Mark Bouris talks about inflation and asks the Reserve Bank to explain what's going on
Australia's monetary policy uses a central bank to raise and lower interest rates in order to influence inflation.
When inflation is over 3 per cent, the Reserve Bank raises interest rates to stop the economy overheating and when inflation is too low they lower interest rates to stimulate the economy.
By keeping inflation within 2 and 3 per cent, they promote stability which promotes employment.
So, lately we've had interest rates at 4.75 and yet we've had two quarters in a row when inflation was well above 3 per cent: 3.6 and 3.9.
So it should be time for the Reserve Bank to raise interest rates again.
However my company, Yellow Brick Road, has been arguing for a lower official interest rate for several months, because we believe the connection between inflation and interest rates is broken.
Raising interest rates punishes those households and businesses that have nothing to do with the cause of the inflation.

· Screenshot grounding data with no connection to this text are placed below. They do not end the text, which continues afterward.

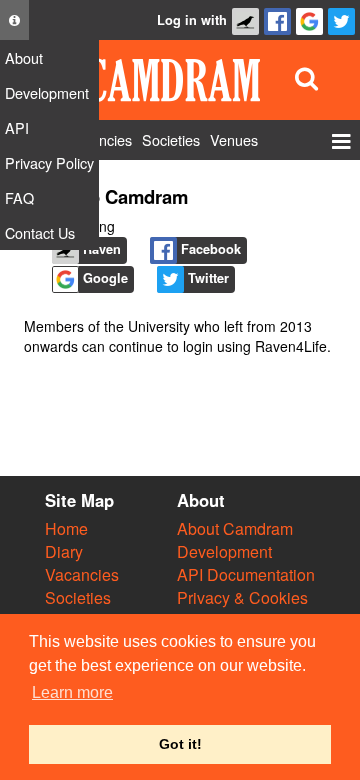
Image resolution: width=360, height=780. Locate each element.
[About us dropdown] (14, 20)
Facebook (209, 248)
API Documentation (246, 574)
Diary (64, 551)
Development (224, 551)
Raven (100, 248)
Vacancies (82, 574)
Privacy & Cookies (242, 597)
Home (66, 528)
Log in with (192, 20)
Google (103, 278)
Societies (78, 597)
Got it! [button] (180, 744)
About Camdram (235, 528)
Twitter (206, 278)
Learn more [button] (72, 692)
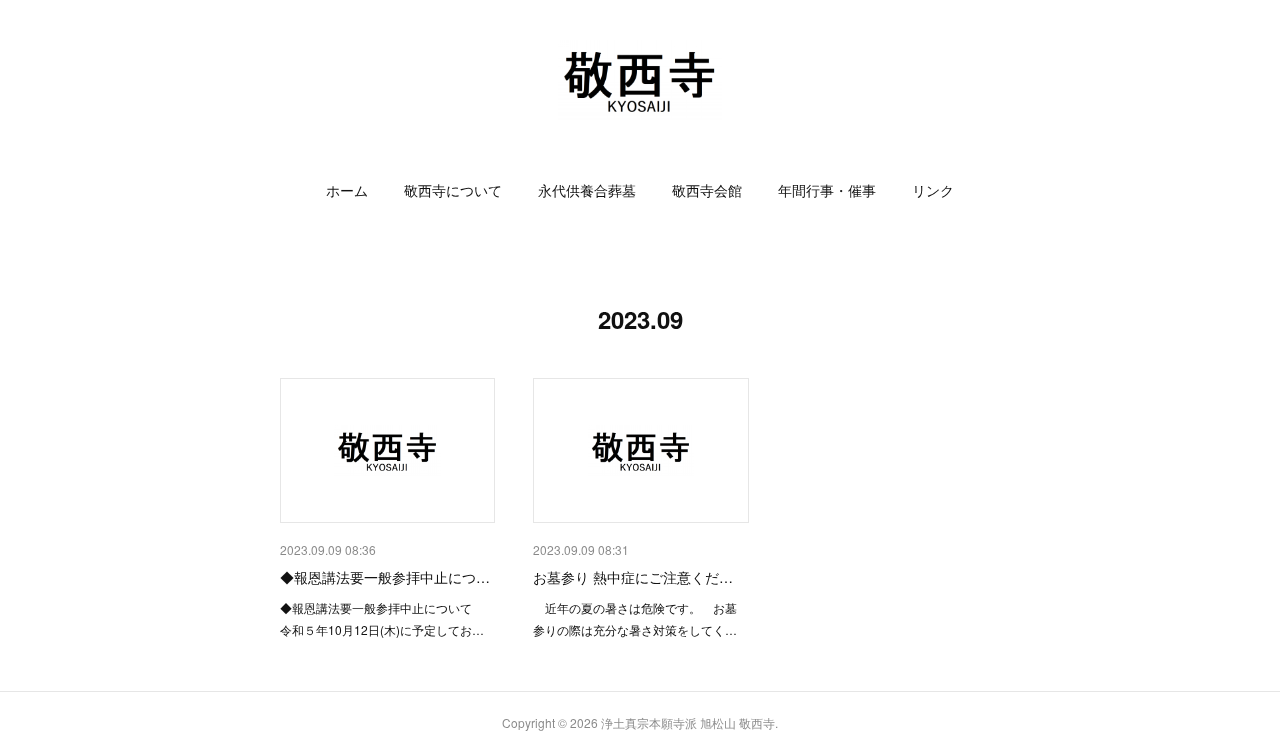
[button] (347, 190)
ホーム (347, 190)
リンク (933, 190)
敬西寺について (453, 190)
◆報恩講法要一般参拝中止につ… (385, 577)
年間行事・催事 (827, 190)
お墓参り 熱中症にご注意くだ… (633, 577)
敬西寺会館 (707, 190)
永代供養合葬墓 (587, 190)
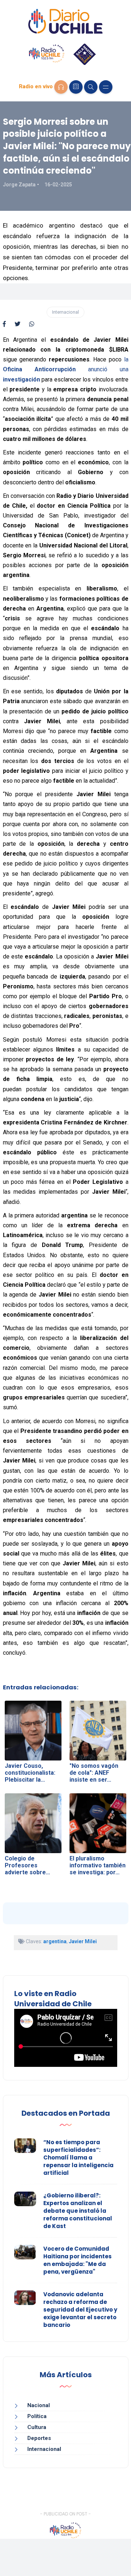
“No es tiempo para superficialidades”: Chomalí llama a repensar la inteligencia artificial (78, 2157)
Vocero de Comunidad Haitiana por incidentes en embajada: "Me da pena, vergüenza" (77, 2260)
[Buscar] (91, 87)
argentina (55, 1941)
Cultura (36, 2427)
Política (37, 2416)
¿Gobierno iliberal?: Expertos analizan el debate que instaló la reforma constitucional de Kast (77, 2211)
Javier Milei (83, 1941)
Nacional (38, 2405)
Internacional (65, 312)
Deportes (39, 2438)
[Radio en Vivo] (61, 87)
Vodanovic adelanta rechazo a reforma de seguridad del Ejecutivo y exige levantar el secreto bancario (80, 2309)
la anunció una (65, 369)
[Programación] (76, 87)
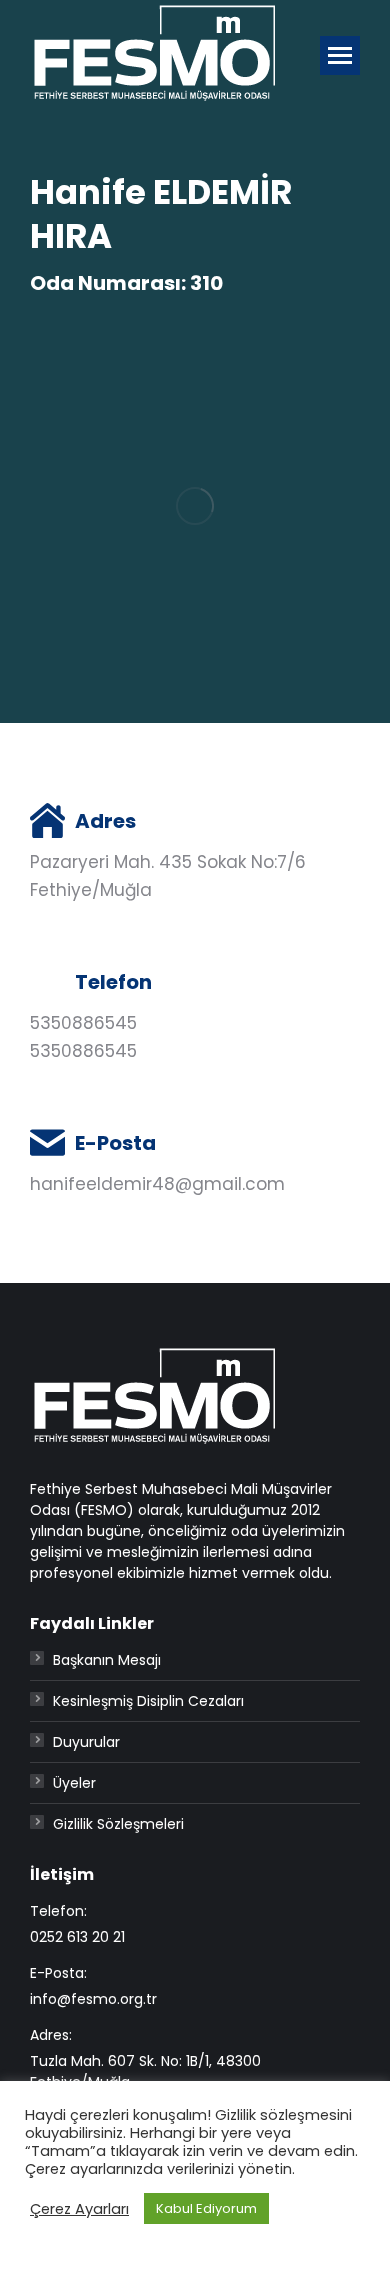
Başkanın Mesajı (107, 1660)
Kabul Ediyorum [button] (206, 2208)
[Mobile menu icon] (340, 55)
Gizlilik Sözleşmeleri (118, 1824)
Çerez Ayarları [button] (79, 2209)
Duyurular (86, 1742)
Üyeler (74, 1783)
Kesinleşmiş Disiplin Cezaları (148, 1701)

And economists say that most of Australia's inflationary pressure comes from the mining sector.
Have a look at the latest research from Commonwealth Bank economist, James McIntyre. His team took apart the Reserve Bank's economic forecasts for the next two years and calculated that over the next two years, the mining sector will grow an average 16 per cent while the non-mining sector will be lucky to see 1.5 per cent.
McIntyre says that over the next two years the non-mining sector "is likely to feel like a recession".
It's time for some questions to be answered: does the RBA want to shut down manufacturing, retail and tourism? Are we being told that the only industry worth being in is mining?
Bluescope and OneSteel - Australia's biggest steel makers - are turning their investment to iron ore mining. Bluescope has closed two blast furnaces and will sack 1000 steel workers. It's cheaper to send iron ore to China and buy their steel.
Qantas is going to sack at least 1000 staff as it tries to establish airlines in Asia.
Farmers are selling prime agricultural land to Chinese miners: it's easier to sell land for coal than it is to grow food.
The Reserve Bank is responsible for economic stability and controlling inflation is crucial for the high employment rates that stability promotes. But part of the stability mandate must include explaining the Plan to Australians.
And what is the plan? That people living in a 1.5 per cent growth economy have to pay the interest rates that control the inflation in the parallel 16 per cent growth economy?
Should we all become miners? Are we fools to be engaged in any other industry?
It's explanation time for the Reserve Bank.